## Start DATA IN THIS EXERCISE

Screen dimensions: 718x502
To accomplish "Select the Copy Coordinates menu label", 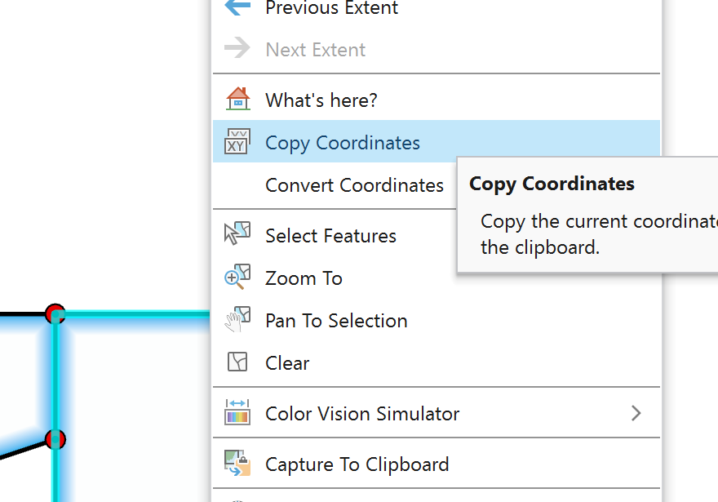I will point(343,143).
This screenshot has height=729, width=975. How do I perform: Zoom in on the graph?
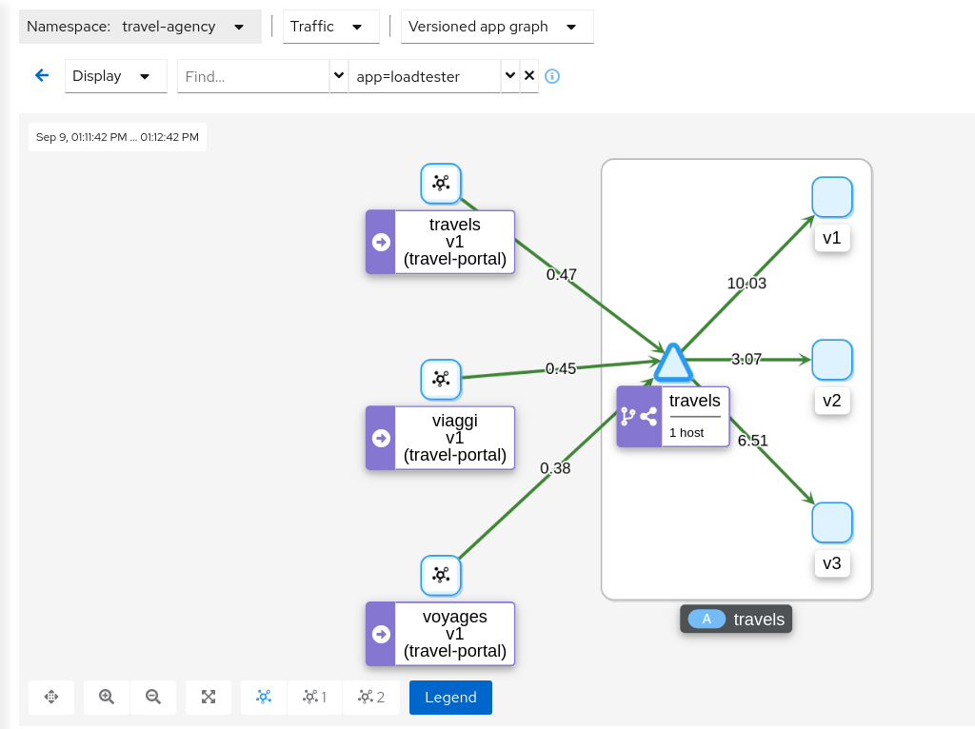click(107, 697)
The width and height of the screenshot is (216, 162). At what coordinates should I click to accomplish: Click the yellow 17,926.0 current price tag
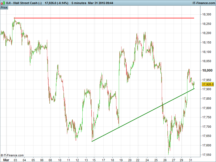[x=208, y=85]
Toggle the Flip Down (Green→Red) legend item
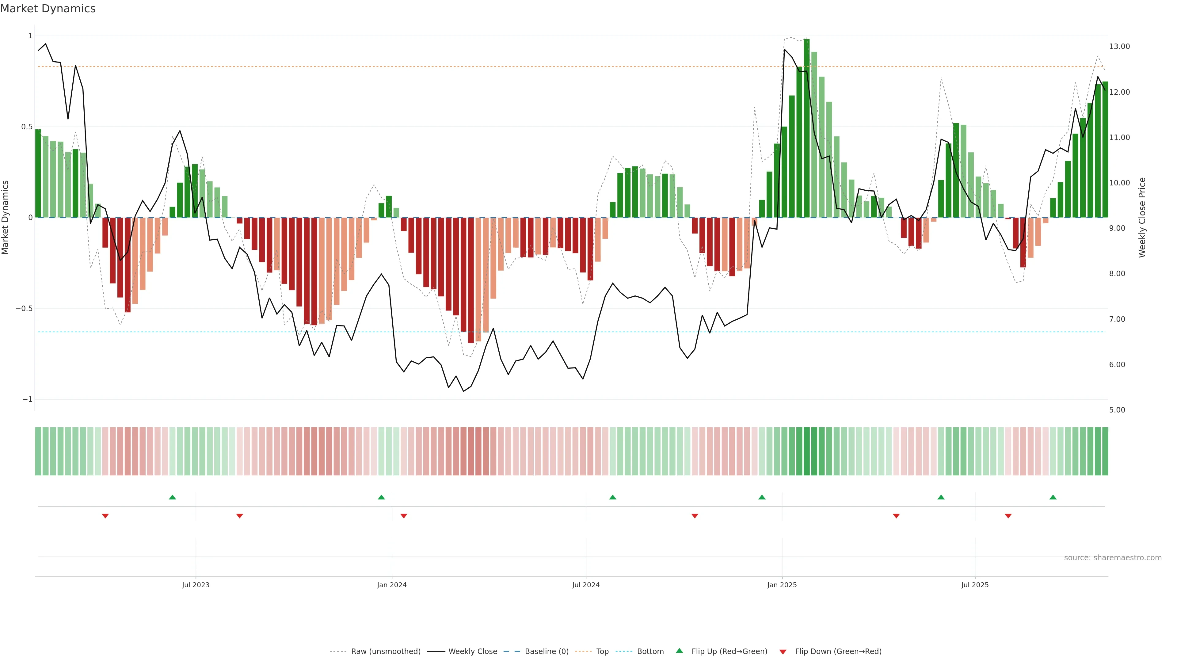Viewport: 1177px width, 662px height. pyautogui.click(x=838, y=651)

## End DATA IN THIS EXERCISE

THE PROBLEM:
Find every line in the records above that contains the string "screenshot", matching case exactly, and copy each of those lines in full.

EXERCISE OUTPUT:
This screenshot has height=729, width=975. How do I perform: Zoom in on the graph?
The width and height of the screenshot is (216, 162). At what coordinates should I click to accomplish: Click the yellow 17,926.0 current price tag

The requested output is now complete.